9 replies

TheRealBabushka

Member since 21 Apr 2012

Total posts 2,059

Jet fuel hedge. I'm unsure how this works in practice but could airlines hedge their jet fuel purchases at current prices for the next 50 years? Is there a market out there for such long term hedge positions? With prices at historical lows and expectation from the IEA that future prices will go up due to current collapse in investment in upstream oil, it seems sensible to lock in prices for the medium to long term.

aldrigsomandre

Qantas - Qantas Frequent Flyer

Member since 31 Aug 2015

Total posts 86

50 years is long term compared to the common practices. The hedging is based on future predictions, so an airline can hedge either all or part of their fuel requirements. Usually, low cost airlines tend to hedge a lot more. Predicting 50 years into the future is way too risky, taking into account the finite amount of fuel and the developments of technology, of course. Oil companies won't risk losing profits by taking hedging options for 50 years.
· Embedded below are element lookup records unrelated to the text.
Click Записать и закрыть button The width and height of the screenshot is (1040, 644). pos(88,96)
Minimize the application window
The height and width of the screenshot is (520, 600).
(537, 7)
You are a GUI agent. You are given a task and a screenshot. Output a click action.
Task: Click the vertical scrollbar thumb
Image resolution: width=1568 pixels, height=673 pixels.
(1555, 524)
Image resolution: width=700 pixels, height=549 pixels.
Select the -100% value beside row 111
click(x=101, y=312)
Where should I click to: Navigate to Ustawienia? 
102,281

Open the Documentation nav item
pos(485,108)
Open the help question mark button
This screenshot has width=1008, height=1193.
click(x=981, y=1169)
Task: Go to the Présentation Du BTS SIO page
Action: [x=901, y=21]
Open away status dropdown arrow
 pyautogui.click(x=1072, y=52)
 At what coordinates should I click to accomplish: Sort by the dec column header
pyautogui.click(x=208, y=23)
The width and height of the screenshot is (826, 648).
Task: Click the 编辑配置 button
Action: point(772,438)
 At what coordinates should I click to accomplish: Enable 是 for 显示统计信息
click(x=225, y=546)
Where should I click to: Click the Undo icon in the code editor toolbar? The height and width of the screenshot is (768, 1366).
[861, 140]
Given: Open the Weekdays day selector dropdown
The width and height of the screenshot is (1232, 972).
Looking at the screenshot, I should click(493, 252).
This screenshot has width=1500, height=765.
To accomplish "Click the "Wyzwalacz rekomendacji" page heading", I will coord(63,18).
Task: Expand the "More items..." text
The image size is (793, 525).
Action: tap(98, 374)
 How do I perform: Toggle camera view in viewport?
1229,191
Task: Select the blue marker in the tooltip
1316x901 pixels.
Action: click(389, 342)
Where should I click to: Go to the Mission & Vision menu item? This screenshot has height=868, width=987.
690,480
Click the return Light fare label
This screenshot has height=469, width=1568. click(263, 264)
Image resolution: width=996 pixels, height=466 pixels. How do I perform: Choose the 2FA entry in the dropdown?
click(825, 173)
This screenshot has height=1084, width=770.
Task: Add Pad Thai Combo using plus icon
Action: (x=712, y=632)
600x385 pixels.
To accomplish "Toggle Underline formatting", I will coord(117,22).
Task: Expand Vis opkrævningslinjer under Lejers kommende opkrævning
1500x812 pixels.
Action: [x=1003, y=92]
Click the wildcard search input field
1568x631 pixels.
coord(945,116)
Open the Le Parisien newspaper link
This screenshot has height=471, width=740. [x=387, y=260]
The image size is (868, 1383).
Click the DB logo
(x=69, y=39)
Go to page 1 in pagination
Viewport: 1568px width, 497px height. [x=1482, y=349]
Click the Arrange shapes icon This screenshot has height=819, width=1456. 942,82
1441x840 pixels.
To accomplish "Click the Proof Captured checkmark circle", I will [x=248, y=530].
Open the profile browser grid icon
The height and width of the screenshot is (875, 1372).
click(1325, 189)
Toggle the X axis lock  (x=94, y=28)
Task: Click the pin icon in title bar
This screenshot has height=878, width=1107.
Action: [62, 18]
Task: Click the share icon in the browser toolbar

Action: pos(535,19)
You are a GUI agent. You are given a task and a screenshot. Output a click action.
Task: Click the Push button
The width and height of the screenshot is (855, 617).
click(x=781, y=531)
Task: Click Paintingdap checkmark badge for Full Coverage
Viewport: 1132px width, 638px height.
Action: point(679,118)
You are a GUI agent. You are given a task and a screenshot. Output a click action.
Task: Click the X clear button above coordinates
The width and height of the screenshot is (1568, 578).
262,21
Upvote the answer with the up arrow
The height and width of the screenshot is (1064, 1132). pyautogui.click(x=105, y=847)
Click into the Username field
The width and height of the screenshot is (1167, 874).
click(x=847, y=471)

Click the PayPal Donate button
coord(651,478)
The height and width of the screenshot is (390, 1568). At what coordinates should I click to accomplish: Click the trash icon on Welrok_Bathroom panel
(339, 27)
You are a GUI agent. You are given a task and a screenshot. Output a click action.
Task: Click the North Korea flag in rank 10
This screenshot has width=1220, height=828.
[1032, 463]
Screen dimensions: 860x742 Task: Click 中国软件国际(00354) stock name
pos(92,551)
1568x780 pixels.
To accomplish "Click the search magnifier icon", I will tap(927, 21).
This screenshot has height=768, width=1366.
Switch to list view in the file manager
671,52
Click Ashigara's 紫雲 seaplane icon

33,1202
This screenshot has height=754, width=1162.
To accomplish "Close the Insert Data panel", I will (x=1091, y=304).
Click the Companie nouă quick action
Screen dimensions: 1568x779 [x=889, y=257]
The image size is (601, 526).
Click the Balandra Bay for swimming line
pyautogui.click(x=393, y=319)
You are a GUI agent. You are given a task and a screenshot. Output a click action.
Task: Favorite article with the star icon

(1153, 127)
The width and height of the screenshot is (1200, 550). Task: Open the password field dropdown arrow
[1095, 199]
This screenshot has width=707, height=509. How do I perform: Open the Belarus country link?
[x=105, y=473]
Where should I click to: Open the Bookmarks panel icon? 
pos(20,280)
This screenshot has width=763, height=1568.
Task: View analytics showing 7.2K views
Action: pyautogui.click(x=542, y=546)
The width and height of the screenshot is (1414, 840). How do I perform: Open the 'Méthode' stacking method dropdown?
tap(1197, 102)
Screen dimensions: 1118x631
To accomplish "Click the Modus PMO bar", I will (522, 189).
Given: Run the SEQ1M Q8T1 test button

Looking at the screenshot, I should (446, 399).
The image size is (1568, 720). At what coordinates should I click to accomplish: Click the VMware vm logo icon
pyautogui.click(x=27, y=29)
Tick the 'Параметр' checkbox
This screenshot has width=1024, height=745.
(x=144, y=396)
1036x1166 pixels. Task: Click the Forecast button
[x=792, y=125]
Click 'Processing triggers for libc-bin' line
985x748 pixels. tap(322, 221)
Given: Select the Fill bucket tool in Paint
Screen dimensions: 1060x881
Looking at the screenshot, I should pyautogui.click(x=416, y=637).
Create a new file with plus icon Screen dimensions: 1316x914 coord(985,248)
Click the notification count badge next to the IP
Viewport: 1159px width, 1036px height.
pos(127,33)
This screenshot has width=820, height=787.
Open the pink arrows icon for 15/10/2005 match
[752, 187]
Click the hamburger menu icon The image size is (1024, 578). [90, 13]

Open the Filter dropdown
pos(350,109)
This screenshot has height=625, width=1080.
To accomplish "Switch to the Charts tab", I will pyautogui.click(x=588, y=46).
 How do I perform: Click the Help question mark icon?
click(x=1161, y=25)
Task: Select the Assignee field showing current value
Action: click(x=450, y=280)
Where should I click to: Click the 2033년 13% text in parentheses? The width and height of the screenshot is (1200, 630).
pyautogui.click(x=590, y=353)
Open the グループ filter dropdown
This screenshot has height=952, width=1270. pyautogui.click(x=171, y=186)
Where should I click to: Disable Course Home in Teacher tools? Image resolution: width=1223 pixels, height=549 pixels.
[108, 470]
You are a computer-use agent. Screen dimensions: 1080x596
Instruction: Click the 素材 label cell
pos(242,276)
There's a pdf explaining these things: http://www.mercatusenergy.com/Portals/80554/docs/rockproducts.pdf

Hayden

Qantas - Qantas Frequent Flyer

Member since 28 Jan 2015

Total posts 94

The way hedging works is the longer the period of time you want to hedge for the higher the hedge price, to minimise risk to the seller.

If you could hedge airline fuel for 50 years, you would peobably find it would be close, if not more than the average price for the last 10 years. 

Hedge as much as you can for the next 2-5-10 years, definitely though!

TheRealBabushka

Member since 21 Apr 2012

Total posts 2,059

It got me thinking, rather then buying up foreign currency, could central banks expand their asset portfolio and buy up the glut of oil. Surely the price will go up in the future.

Or is holding on to oil reserve just a proxy for the greenback?

TheRealBabushka

Member since 21 Apr 2012

Total posts 2,059

On that note perhaps "pensioners" (is the term senior citizens PC?)  should divest their superannuation from property and invest in oil while it's cheap. Cut the young some slack so they can get on the property ladder.

It's a really opportunity if fund managers are able to faciliate the purchase of oil reserves for mom & pop investors.

Hayden

Qantas - Qantas Frequent Flyer

Member since 28 Jan 2015

Total posts 94

Oil takes up a lot of room to hold though, and can actually go off too.

But if everyone does go out and buy oil you could end up in a situation like what happened i think 7 years ago, when the price of oil went up $20/barrel in a single day due to people buying a crapload of oil rights

spinoza

Member since 01 Feb 2012

Total posts 218

No, there would be no market for it, no one would take the other side of that hedge unless the price was very high. There is also massive counter party risk. If they take a hedge out with a financial institution, whos to say they would still exist in 2030? You would need bank guarantees etc and cost would be astronomical. 

TheRealBabushka

Member since 21 Apr 2012

Total posts 2,059

Good point spinoza.

kimshep

Qantas - Qantas Frequent Flyer

Member since 11 Oct 2014

Total posts 336

TRB - if you're looking for a reasonably concise explanation of fuel hedging, check Wikipedia for a good overview of what it is, how it works, and the relevant parties and how the market is structured. It's readable without being heavily technical.

Back to your questions though. Hedging strategies work for some airlines and not for others - by choice. Some relevant examples here: AA (even through their recent bankruptcy) chose NOT to hedge over the past 4 years, whilst QF generally hedges on an annual basis. DL on the other hand bought their own oil refinery instead. Different views suit different countries / airlines.

Also, the promise of 'cheap' aviation fuel doesn't always add up to instant success and profits. If it did, Saudia (Saudi Arabia), Conviasa (Venezuela), Iran Air (Iran) would all be massive carriers of scale, due to cheap oil. Unfortunately, they're not.

As is said upthread, a 50 year hedge would need a flawless crystal ball. Way too many variables. Had a theoretical airline signed one of these 5 years ago, it would be fueling it's aircraft with red ink under the current price. DL last year paid US$1.4b to just terminate losing hedges .. and UA wasn't far behind.

Of course, it CAN also work in an airline's favour. The story of WN - Southwest's brilliant hedging strategy during the early 90's through to 2002 is legendary. It was this item that kept WN profitable after 9/11 when everyone else in the USA was going Chapter 11.

QF seems to have a comparitively superior hedging startegy team. But think about QF as an example. This year's planned expenditure on fuel? AUD$3.7 billion. Now, multiply that by 50. That would be a 'monster' bet for a company with a total market capital value of AUD$8.4b.

mrmaxwell

Member since 17 Jun 2011

Total posts 12

All I want to know is when will fuel surcharges be removed - when oil hits zero?